Edgar Selge erzählt in seinem großartigen Erinnerungsroman Hast Du uns endlich gefunden auch von seiner frühen Leidenschaft fürs Kino: »Dunkel soll es werden, der Alltag um mich herum verschwinden und auf der knisternden Leinwand soll eine Geschichte entstehen, die mich unterhält und wärmt.«

Hm, welcher Kinofilm hat mich zuletzt gewärmt? Parallele Mütter? Da fand ich jedenfalls Penelope Cruz ganz toll. Wunderschön von Karoline Herfurth?
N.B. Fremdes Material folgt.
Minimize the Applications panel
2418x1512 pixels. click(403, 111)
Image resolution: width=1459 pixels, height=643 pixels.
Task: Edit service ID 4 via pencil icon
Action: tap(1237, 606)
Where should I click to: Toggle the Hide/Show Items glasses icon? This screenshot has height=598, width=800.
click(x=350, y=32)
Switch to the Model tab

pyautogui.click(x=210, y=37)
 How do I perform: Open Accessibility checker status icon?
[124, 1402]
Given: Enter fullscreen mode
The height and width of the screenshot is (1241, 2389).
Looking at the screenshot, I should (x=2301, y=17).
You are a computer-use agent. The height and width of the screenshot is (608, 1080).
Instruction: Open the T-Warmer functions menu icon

Hat mich auf jeden Fall sehr gut unterhalten.

Kinostart: 3.2.2022

Wenn wir ein gutes Buch lesen, geht das „Kopfkino“ los. Darum beginnt heute die neue kleine Serie: »Bücher, die ich vor Längerem mit Gewinn und Genuss gelesen, aber noch nicht im Textbeet erwähnt, habe«.

Susanne Kippenberger, Das rote Schaf der Familie. Jessica Mitford und ihre Schwestern
Im Hardcover 2014 bei Hanser erschienen, seit 2016 auch als Fischer-Taschenbuch lieferbar.
Jessica Mitford (1917–1996) und ihre sechs Geschwister mussten nach dem Willen ihres Vaters Baron Redesdale nicht zur Schule gehen und entwickelten sich vielleicht auch deshalb zu den unterschiedlichsten durchaus exzentrischen Persönlichkeiten, von denen Susanne Kippenberger auf zum Glück über 600 Seiten hinreißend zu erzählen weiß.

Und dann gibt es ja noch diese wunderbare Erfindung der Podcasts, quasi der Urenkel des Rundfunks.
Fast jede Woche entdecke ich einen neuen Gesprächspodcast für mich, am letzten Wochenende war es (übers tazlab): Freiheit de Luxe von Jagoda Marinić.

Ich empfehle sehr: Ukraine Spezial – Warum es um unsere Freiheit geht vom 28.4.2022.
Jagoda Marinić befragt Katja Petrowskaja, Juri Andruchowytch und Timothy Snyder und jedes dieser Gespräche vermittelt einen differenzierten Blick auf den Krieg und seine unabsehbaren Folgen.

»Und nur, dass ich irgendwo recht habe, das bringt noch niemandem was.«
Luisa Neubauer bei Jung und Naiv [verlinkt zum Podcast) am 19.4.2022

Könnte doch ein Teil der Lösung sein.